REQUIREMENT:
The entries below are to be returned exactly. Include all of them.

(Data excerpts)
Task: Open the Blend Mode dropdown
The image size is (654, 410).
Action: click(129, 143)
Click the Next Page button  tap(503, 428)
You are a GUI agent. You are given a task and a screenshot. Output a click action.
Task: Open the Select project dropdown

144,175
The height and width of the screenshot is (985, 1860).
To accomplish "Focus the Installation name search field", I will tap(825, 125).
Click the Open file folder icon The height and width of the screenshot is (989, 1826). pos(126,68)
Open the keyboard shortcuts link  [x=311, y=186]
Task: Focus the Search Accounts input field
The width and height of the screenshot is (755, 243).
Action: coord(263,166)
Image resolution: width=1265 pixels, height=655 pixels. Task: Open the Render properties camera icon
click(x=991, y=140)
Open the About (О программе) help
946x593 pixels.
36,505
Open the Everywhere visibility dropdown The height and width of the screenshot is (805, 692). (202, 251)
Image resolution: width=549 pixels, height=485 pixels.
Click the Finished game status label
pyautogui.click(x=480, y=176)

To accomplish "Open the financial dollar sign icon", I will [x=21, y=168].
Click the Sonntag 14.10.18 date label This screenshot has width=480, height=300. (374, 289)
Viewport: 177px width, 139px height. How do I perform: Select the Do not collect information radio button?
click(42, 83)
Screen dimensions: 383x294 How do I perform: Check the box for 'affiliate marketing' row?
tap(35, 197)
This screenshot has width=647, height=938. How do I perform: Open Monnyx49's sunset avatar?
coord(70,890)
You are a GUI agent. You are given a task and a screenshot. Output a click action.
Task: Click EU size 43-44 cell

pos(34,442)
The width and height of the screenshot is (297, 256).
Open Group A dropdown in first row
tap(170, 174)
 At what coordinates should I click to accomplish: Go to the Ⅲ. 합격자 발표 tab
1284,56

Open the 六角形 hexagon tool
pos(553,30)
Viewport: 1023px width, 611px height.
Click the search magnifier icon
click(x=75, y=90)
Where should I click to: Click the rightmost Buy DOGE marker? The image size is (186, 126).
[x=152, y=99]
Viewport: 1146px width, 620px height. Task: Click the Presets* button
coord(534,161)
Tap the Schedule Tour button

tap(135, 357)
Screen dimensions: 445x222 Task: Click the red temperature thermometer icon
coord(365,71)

TASK OUTPUT:
Task: Open the Blend Mode dropdown
The image size is (654, 410).
Action: click(129, 143)
Click the Next Page button  tap(503, 428)
You are a GUI agent. You are given a task and a screenshot. Output a click action.
Task: Open the Select project dropdown

144,175
The height and width of the screenshot is (985, 1860).
To accomplish "Focus the Installation name search field", I will tap(825, 125).
Click the Open file folder icon The height and width of the screenshot is (989, 1826). pos(126,68)
Open the keyboard shortcuts link  [x=311, y=186]
Task: Focus the Search Accounts input field
The width and height of the screenshot is (755, 243).
Action: coord(263,166)
Image resolution: width=1265 pixels, height=655 pixels. Task: Open the Render properties camera icon
click(x=991, y=140)
Open the About (О программе) help
946x593 pixels.
36,505
Open the Everywhere visibility dropdown The height and width of the screenshot is (805, 692). (202, 251)
Image resolution: width=549 pixels, height=485 pixels.
Click the Finished game status label
pyautogui.click(x=480, y=176)

To accomplish "Open the financial dollar sign icon", I will [x=21, y=168].
Click the Sonntag 14.10.18 date label This screenshot has width=480, height=300. (374, 289)
Viewport: 177px width, 139px height. How do I perform: Select the Do not collect information radio button?
click(42, 83)
Screen dimensions: 383x294 How do I perform: Check the box for 'affiliate marketing' row?
tap(35, 197)
This screenshot has width=647, height=938. How do I perform: Open Monnyx49's sunset avatar?
coord(70,890)
You are a GUI agent. You are given a task and a screenshot. Output a click action.
Task: Click EU size 43-44 cell

pos(34,442)
The width and height of the screenshot is (297, 256).
Open Group A dropdown in first row
tap(170, 174)
 At what coordinates should I click to accomplish: Go to the Ⅲ. 합격자 발표 tab
1284,56

Open the 六角形 hexagon tool
pos(553,30)
Viewport: 1023px width, 611px height.
Click the search magnifier icon
click(x=75, y=90)
Where should I click to: Click the rightmost Buy DOGE marker? The image size is (186, 126).
[x=152, y=99]
Viewport: 1146px width, 620px height. Task: Click the Presets* button
coord(534,161)
Tap the Schedule Tour button

tap(135, 357)
Screen dimensions: 445x222 Task: Click the red temperature thermometer icon
coord(365,71)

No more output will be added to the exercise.